In his three minutes, Okafor finished with a very noticeable -5. At one point, the Jazz broadcast team even joked that his entry into the game was the best thing to happen to Utah in the first quarter. I wouldn’t be surprised if this is the last time we see Okafor in a Sixers uniform outside of a blowout. He’s a complete liability on the court, and this team is finally focused on winning basketball games. Hopefully, for his sake, he has a chance to continue his career elsewhere sooner rather than later. No one wants to see any more of this, including Okafor.

4. Ben Simmons continues to look like a budding superstar

In the words of Simmons himself, “That was probably the worst game individually I’ve played since I’ve been in the league.” Aside from a lackluster performance against the Celtics in game two, he might be right. On offense, in particular, Ben’s flaws were all on display. He refused to shoot from the outside, missed some open looks from mid-range, and turned the ball over too much. But guess what? He still looked like the best player on the court.

Simmons stuffed the stat sheet with 16 points, 13 rebounds, six assists, three steals, and three blocks. He continues to run the offense with a veteran calm while helping his teammates succeed. On defense, he’s more engaged than anyone anticipated this early, and he’s using his length and quickness effectively to cover guards and forwards alike. The stat-chasing reputation that followed him from LSU seems laughable already. Simmons is a team player whose powers are fully unleashed when he’s surrounded by NBA talent.
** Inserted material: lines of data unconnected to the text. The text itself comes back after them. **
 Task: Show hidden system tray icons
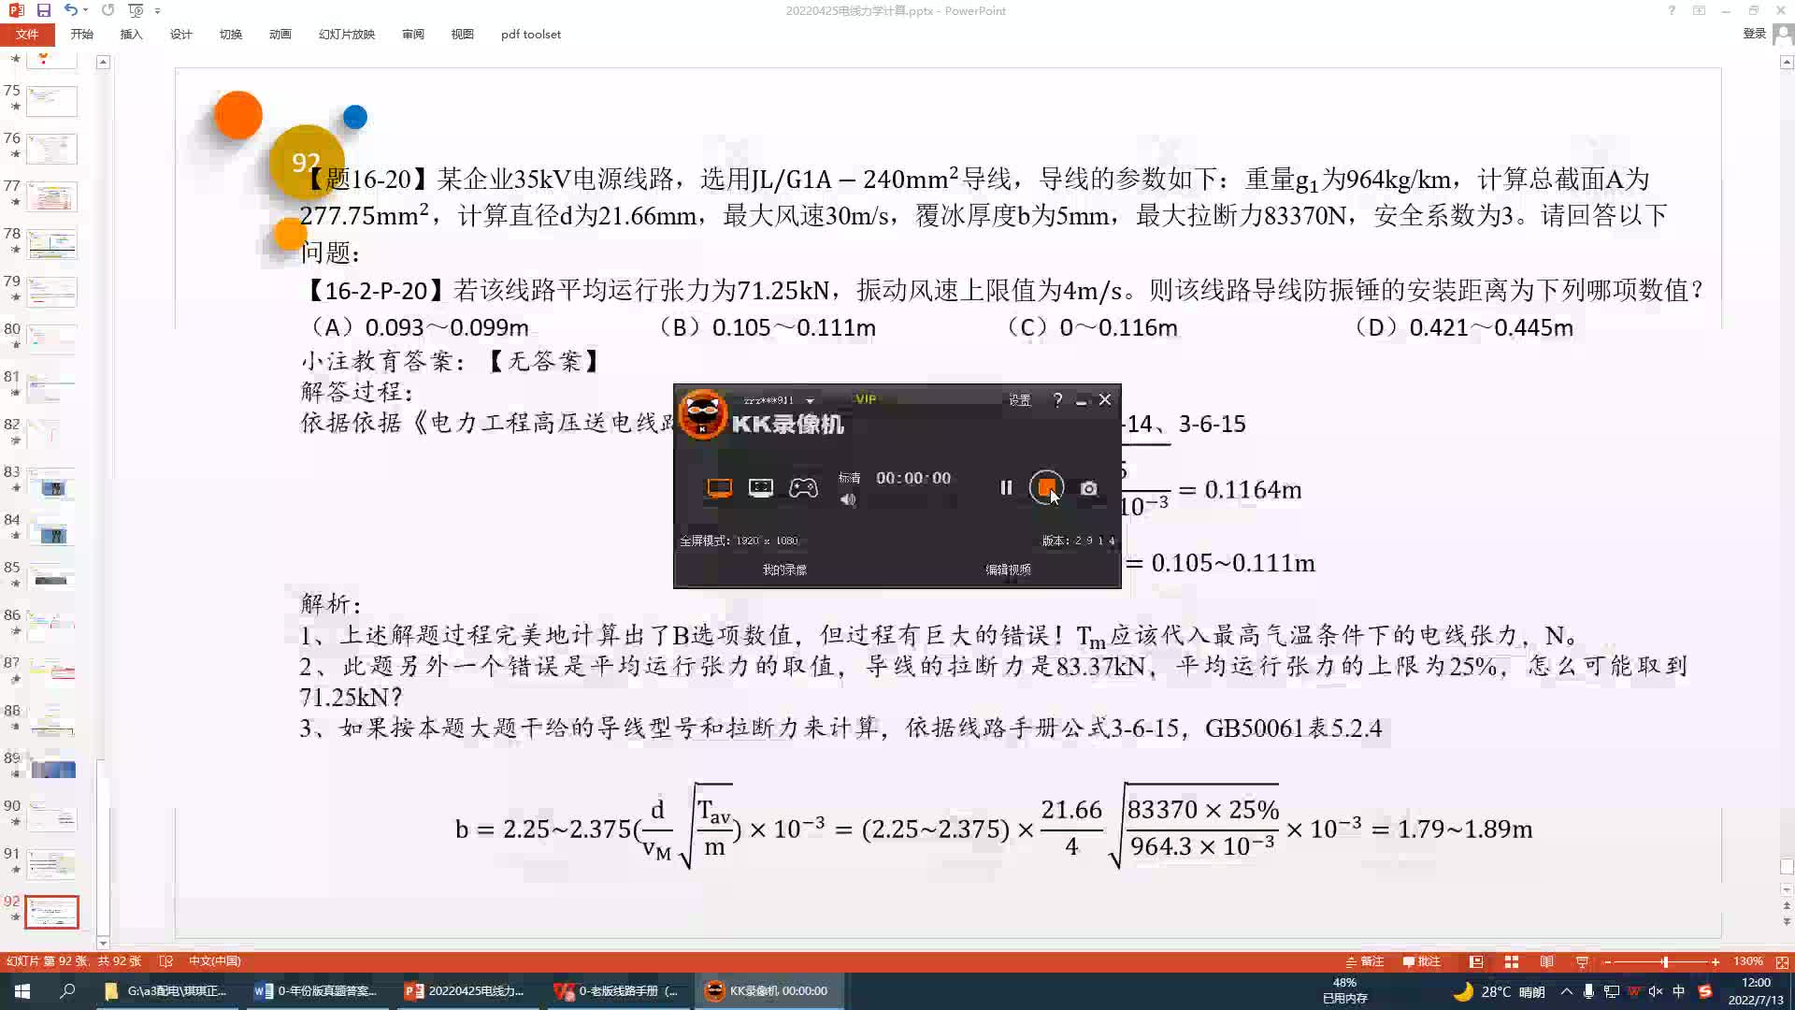click(x=1567, y=991)
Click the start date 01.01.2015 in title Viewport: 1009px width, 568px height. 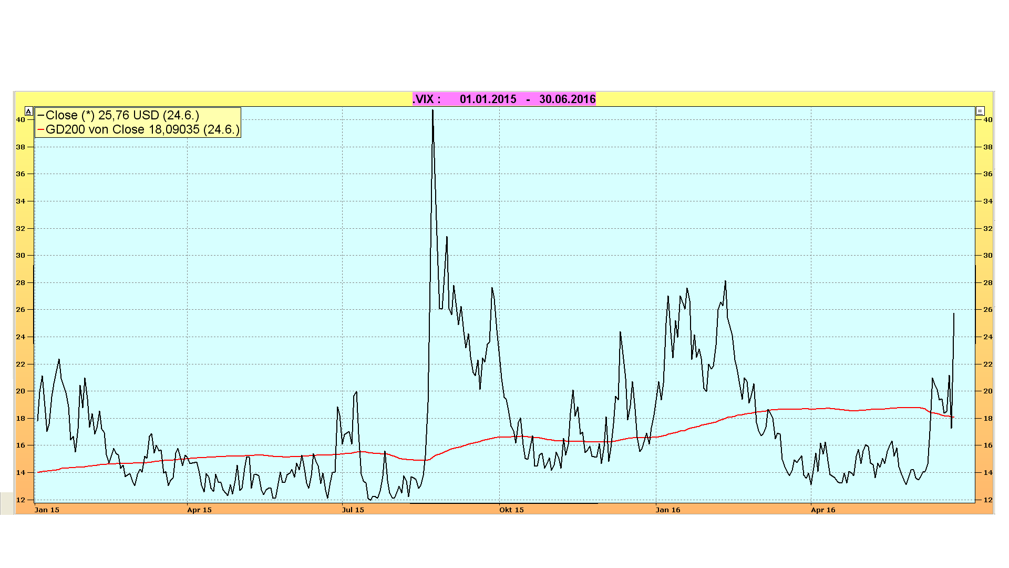pyautogui.click(x=488, y=99)
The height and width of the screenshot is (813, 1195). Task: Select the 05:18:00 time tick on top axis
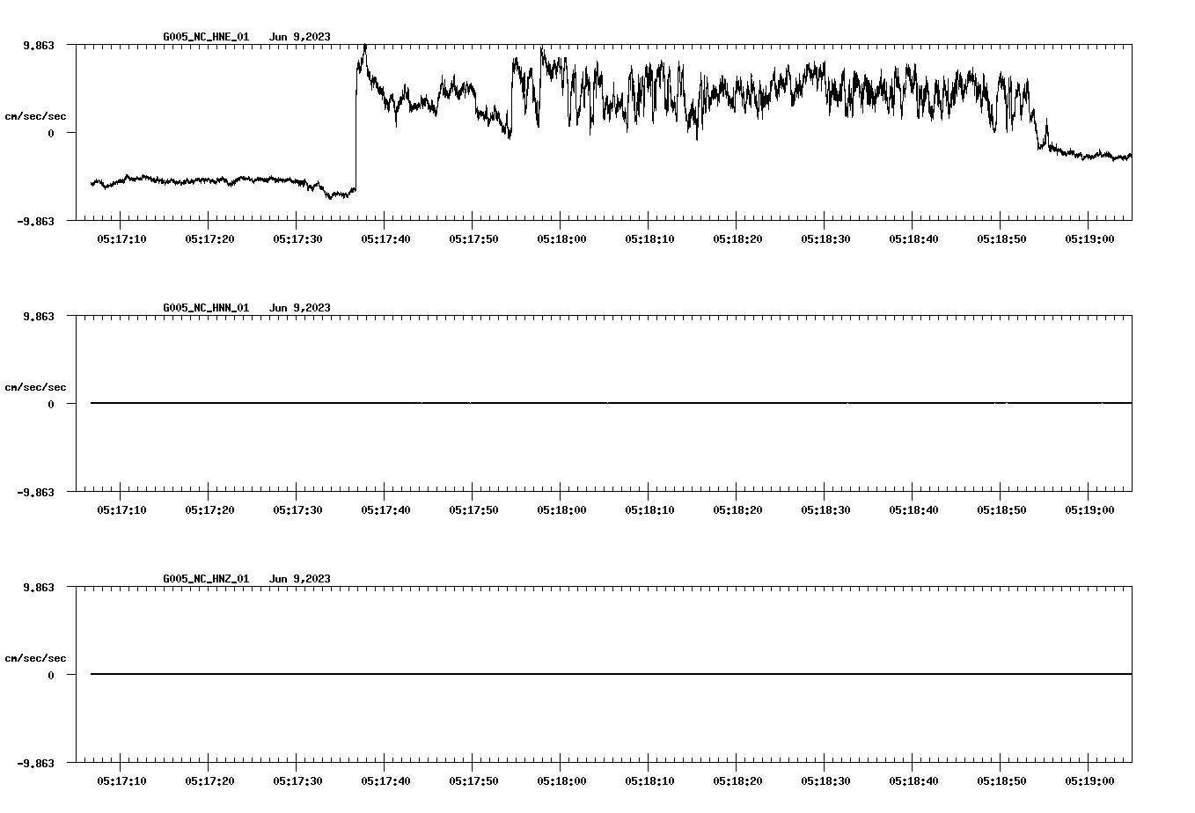[561, 237]
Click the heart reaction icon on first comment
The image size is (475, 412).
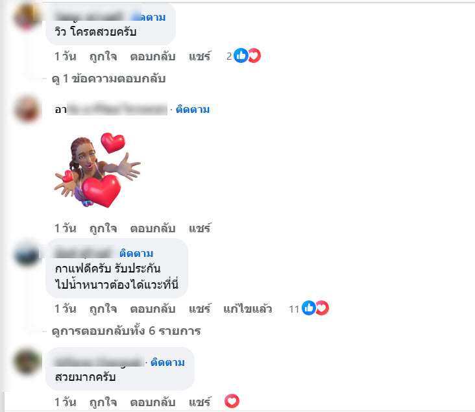point(254,56)
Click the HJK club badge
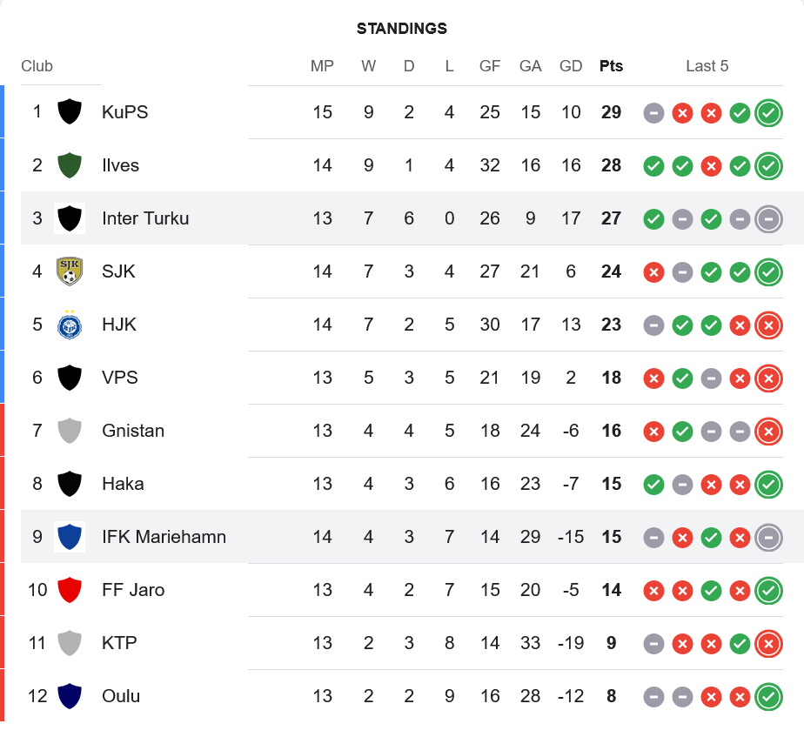This screenshot has height=737, width=804. pyautogui.click(x=70, y=325)
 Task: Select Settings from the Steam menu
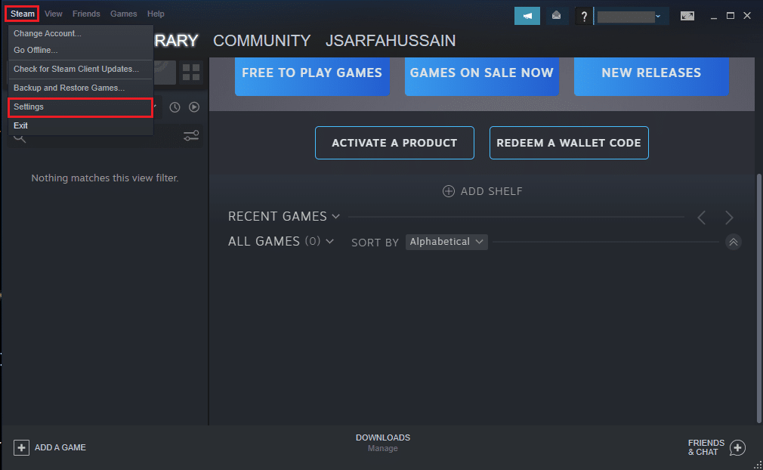pyautogui.click(x=30, y=107)

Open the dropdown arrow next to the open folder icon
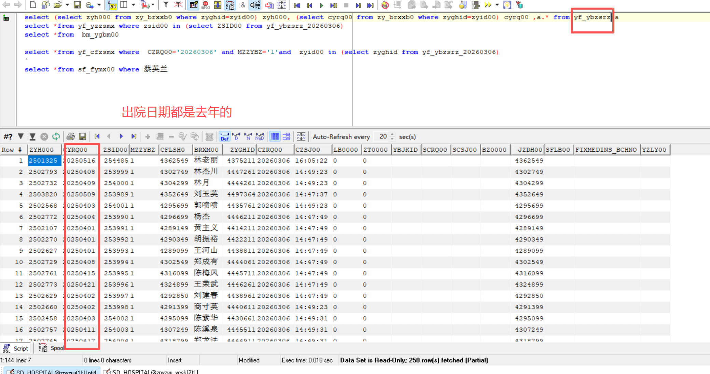67,5
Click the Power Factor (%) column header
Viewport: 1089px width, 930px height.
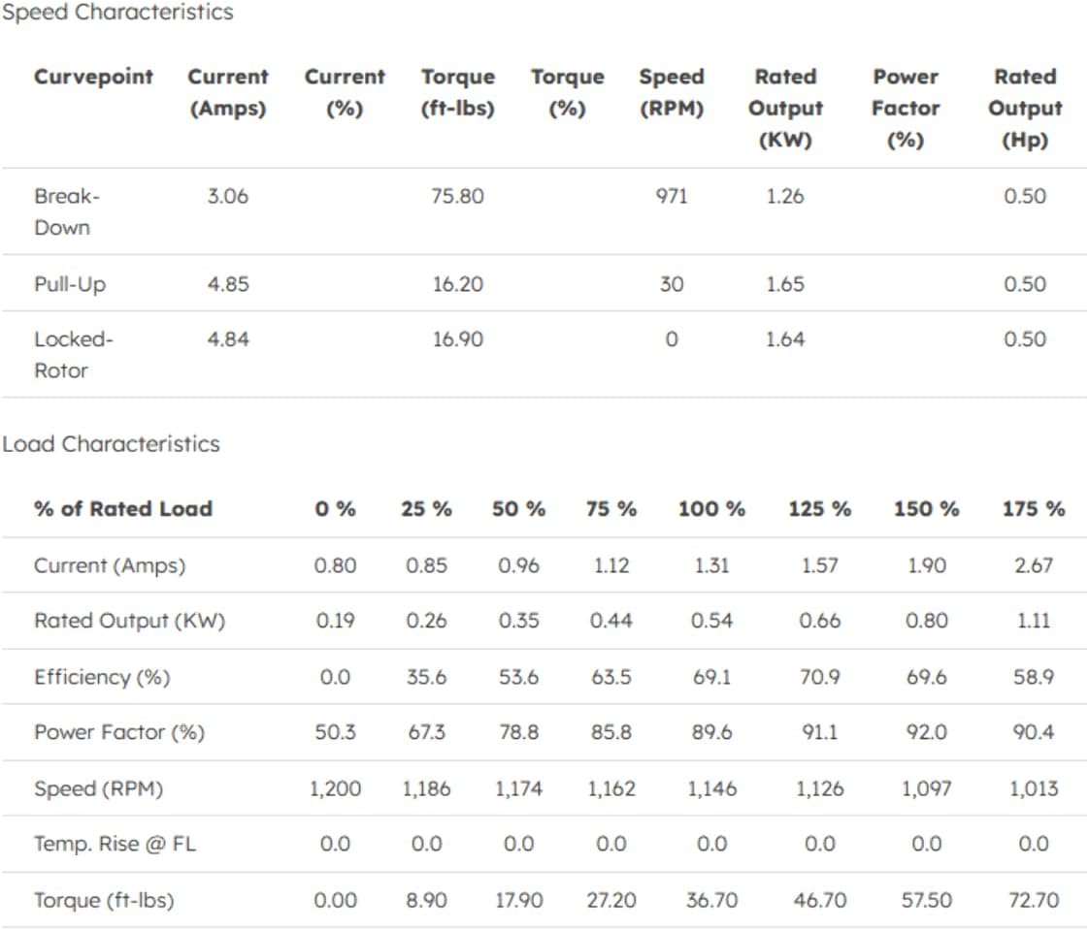pos(906,108)
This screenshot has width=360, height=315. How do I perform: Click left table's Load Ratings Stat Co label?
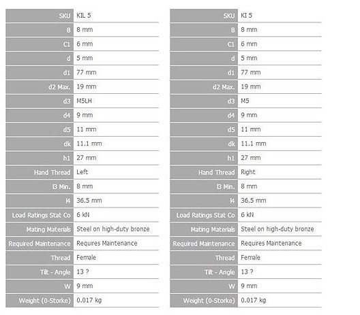coord(42,215)
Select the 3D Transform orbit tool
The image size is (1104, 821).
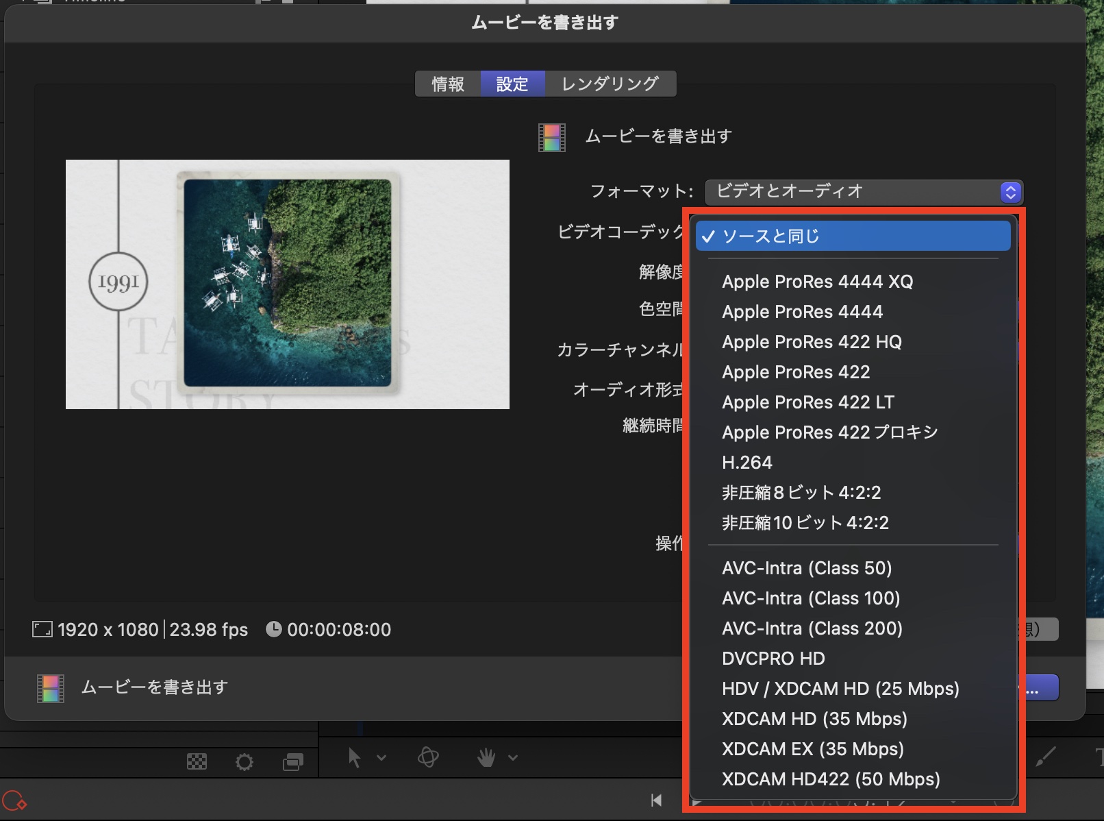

The kid is special, and he’s just getting started.

5. The Sixers expected this outcome

Brett Brown is pushing all the right buttons, and these guys are starting to believe in themselves. Sure, every Sixers fan who’s stayed with the team during the Process era was anticipating an unfathomable loss when the Jazz pulled to within three at the end. This team still has a long way to go in terms of closing out games with confident execution, but they're giving opponents everything they can handle for 48 minutes each night.

Truth be told, Philly's best player has been relatively underwhelming so far compared to the lofty standards he established last season. Embiid is still working his way back into game shape, and it shows in his conditioning and decision-making. Just look up and down the rotation, though. J.J. and RoCo are hitting timely threes. TLC and Justin Anderson are providing defense and a bit of scoring off the bench. Amir is holding his own as a sturdy, rebounding back-up. T.J. is doing a little bit of everything. This team is having fun right now, and it’s fun to watch. Give Markelle Fultz all the time he needs to get right. For once, the real story in Philadelphia is what’s happening on the court.